I have a Michelin map from 1984, #446, and it gave the impression that the GR411 from Bubion, Capileira (1436 m) would be poor but manageable even with a road bike.
If you're talking about the trail up the south side of Pico Veleta, I rode up it on my touring bike with a full load of camping gear in 1992.
I don't recall it being very steep or long. But after a stretch of rough concrete above Capileira it is unpaved. Gravel was a major problem, causing wheelspin. On the upper reaches the surface of the trail is rocky like the bed of a mountain stream. The ******* broke my lowrider luggage rack!

You can stay in the refuge at the top, or pitch a tent if you have written permission from the King of Spain. (Well that's what they told me). Then you can descend the north side the following morning, making all the cyclists climbing from Granada wonder how early you must have got up and fast you must have gone if you are already on the way back down.

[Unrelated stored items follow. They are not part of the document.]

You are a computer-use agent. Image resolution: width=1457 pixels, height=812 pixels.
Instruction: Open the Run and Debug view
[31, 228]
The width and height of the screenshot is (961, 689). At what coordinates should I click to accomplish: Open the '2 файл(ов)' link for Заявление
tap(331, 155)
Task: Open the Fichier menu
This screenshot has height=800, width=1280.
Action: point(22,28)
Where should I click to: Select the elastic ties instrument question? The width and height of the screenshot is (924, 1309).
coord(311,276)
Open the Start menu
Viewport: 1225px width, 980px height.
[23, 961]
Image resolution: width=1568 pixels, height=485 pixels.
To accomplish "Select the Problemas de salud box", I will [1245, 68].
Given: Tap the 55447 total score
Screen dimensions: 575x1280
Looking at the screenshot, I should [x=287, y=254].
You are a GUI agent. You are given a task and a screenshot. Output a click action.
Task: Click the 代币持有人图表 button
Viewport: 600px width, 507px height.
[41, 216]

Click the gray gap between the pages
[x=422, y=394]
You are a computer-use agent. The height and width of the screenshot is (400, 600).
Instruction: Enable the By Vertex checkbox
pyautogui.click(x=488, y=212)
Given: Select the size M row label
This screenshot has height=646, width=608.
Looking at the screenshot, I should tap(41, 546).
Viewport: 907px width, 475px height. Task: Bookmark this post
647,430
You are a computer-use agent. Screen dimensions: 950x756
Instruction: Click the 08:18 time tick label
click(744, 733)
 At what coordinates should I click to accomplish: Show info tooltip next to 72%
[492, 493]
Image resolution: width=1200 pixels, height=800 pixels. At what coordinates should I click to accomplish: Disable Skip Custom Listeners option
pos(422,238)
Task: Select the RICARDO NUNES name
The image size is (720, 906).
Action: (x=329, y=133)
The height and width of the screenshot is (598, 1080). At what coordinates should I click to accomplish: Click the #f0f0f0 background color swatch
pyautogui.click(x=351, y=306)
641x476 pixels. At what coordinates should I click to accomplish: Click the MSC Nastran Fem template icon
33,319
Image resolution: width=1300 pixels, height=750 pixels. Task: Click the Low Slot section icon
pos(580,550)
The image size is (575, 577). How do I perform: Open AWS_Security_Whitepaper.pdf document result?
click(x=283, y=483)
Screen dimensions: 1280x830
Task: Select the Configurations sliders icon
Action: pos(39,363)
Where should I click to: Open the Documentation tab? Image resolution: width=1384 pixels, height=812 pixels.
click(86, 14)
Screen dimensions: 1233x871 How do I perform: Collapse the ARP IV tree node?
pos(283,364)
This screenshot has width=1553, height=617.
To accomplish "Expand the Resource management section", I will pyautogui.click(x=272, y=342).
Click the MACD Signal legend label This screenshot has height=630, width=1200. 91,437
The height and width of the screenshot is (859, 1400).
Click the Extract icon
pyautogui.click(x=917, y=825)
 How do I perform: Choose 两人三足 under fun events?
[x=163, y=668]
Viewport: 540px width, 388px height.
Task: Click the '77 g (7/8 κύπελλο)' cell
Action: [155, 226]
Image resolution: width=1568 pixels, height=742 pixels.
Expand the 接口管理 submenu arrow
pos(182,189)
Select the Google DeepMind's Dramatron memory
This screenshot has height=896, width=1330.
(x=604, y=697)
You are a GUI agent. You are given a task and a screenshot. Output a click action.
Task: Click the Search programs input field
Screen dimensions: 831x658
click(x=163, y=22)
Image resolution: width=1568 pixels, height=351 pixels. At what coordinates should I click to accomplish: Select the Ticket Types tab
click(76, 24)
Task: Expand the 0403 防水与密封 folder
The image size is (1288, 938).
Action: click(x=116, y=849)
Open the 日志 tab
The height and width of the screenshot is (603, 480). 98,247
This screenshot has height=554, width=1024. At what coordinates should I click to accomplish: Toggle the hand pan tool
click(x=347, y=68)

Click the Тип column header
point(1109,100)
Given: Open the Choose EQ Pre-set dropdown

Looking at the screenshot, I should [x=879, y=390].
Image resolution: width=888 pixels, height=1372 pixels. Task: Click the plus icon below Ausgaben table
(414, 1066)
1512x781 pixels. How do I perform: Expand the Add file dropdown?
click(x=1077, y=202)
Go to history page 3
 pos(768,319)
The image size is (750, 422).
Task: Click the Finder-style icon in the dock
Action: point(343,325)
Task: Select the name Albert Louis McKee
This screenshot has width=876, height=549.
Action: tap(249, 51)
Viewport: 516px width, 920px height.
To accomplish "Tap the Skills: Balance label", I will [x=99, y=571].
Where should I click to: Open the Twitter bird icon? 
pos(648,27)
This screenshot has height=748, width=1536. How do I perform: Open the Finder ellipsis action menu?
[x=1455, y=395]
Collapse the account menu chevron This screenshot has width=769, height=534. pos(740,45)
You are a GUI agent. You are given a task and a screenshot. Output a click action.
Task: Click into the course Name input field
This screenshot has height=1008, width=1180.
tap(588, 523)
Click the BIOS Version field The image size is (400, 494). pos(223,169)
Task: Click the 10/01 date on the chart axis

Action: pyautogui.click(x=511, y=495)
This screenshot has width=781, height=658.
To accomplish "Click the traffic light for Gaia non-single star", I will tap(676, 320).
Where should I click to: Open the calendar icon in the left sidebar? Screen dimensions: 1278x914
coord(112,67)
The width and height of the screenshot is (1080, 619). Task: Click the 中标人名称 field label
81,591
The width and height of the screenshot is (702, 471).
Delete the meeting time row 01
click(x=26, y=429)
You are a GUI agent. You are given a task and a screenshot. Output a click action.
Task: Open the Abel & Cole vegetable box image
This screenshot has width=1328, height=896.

But don't expect to see any road races tackling the south side.
 
FEELMYTHIGHS said:
If you're talking about the trail up the south side of Pico Veleta, I rode up it on my touring bike with a full load of camping gear in 1992.
......
Thanks a lot for the report. I always had fantasies of flying to Malaga (from Geneva) to do it, but was deterred by the high cost of the flight in the summer (that was before Easyjet flew to Malaga). So now I know it wasn't really doable on my road bike anyway.

Climbing Mauna Kea from sea-level would definitely have been way too expensive with Geneva as a starting point.
 
Most of the time, the Brazilian cycling scene is rather specialised for sprinting and time triallists.

Other times, however, they may have to climb to Vista Chinesa (6,0km, 11,9%).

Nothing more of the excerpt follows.